When my husband and I celebrated our first Christmas in our new home, we bought the perfect Christmas tree and set it up in front of the window. There it sat, bare of ornaments for several days. We were each waiting for the other to begin. You see, when I was growing up my Dad always put up the lights and my Mom, brother and I decorated the tree. In my husband’s family his Mom strung the lights and the kids decorated. We had different expectations because we were raised differently.
Similarly, the attitudes each of our parents had about money more than likely shaped those money attitudes we hold ourselves, today. Regardless of whether we grew up in a lower income, frugal household, or a wealthy, free-spending one (or something in between), we learned spending patterns from our parents as well as certain money “messages” such as:
- Money doesn’t grow on trees.
- I work hard; I deserve to spend money on myself.
- I don’t spend much time with the children so I’ll make it up to them with expensive gifts.

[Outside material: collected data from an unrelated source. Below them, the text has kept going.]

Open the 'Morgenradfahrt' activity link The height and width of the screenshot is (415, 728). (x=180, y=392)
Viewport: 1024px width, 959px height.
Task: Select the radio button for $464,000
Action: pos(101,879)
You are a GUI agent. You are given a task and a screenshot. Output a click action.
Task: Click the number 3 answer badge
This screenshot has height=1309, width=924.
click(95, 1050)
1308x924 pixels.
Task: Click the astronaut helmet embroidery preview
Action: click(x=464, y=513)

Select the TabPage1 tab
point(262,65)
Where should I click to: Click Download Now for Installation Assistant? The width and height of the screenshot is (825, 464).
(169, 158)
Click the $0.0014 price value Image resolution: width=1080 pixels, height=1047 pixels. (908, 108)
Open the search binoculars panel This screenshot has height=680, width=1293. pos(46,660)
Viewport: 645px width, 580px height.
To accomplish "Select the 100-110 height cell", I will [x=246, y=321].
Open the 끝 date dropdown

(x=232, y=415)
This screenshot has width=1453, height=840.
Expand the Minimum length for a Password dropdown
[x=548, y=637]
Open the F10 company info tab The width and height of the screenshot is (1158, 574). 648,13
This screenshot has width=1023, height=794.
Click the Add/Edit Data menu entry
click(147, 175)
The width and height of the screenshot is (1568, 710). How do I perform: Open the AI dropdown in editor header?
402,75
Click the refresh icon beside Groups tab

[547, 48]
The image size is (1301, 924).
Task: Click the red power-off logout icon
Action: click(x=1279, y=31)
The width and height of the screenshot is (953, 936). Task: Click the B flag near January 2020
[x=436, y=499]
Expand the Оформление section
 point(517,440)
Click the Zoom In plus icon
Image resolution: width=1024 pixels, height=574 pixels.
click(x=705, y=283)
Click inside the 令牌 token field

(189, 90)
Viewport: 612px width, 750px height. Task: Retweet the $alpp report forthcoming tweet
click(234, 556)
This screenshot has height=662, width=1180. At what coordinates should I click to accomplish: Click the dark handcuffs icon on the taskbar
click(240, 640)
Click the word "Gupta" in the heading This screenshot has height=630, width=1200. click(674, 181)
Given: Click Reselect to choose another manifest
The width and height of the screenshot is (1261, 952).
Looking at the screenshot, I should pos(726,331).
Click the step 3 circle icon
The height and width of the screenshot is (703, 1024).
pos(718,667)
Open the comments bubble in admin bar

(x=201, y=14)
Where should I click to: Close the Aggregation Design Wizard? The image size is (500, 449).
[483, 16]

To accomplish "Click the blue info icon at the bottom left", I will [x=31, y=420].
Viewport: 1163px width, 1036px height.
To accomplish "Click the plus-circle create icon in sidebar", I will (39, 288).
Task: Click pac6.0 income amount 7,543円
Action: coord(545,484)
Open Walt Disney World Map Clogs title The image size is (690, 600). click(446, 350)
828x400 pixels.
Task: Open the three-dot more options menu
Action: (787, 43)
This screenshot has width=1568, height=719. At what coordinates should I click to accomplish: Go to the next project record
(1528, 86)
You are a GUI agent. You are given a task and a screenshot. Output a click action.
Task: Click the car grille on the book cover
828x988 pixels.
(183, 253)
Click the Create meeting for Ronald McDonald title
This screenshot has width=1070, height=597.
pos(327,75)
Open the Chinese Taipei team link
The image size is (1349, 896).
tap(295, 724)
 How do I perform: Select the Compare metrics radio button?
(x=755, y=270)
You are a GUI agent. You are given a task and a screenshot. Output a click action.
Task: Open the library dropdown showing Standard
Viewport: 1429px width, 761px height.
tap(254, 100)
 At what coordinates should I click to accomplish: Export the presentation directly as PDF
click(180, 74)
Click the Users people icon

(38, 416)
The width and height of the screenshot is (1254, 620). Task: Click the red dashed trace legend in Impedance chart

- Always save for a rainy day.
- You have to put in a good day’s work to get a good day’s pay.
As the years pass, and you gain experience in the world and meet others who have more – or less – money than you and have different family “rules,” you continue to develop different money behaviours that may still be in line with what your parents taught you – or may be the complete opposite.
Meet William and Benjamin
When Will and Ben were growing up, their father worked at lower paying jobs and was often unemployed. Their mother picked up occasional part-time work. Money was often especially tight so it was spent only on the bare necessities. The brothers ate starchy, low cost meals and wore clothing from the thrift store that was usually too small or too large. No “frivolous” spending was allowed.
After graduating from university, Will and Ben each obtained well-paying and secure professional jobs.
Will continued living his parents’ lifestyle. He ate cheaply, wore inexpensive clothing and rented a small, sparsely furnished apartment. He spent very little on entertainment and friendships. What he did have, however, was an enviable portfolio of very conservative investments. His greatest fear, even though it was unlikely, was losing his job.
What money means to William is security, stability, building a nest egg, and having peace of mind.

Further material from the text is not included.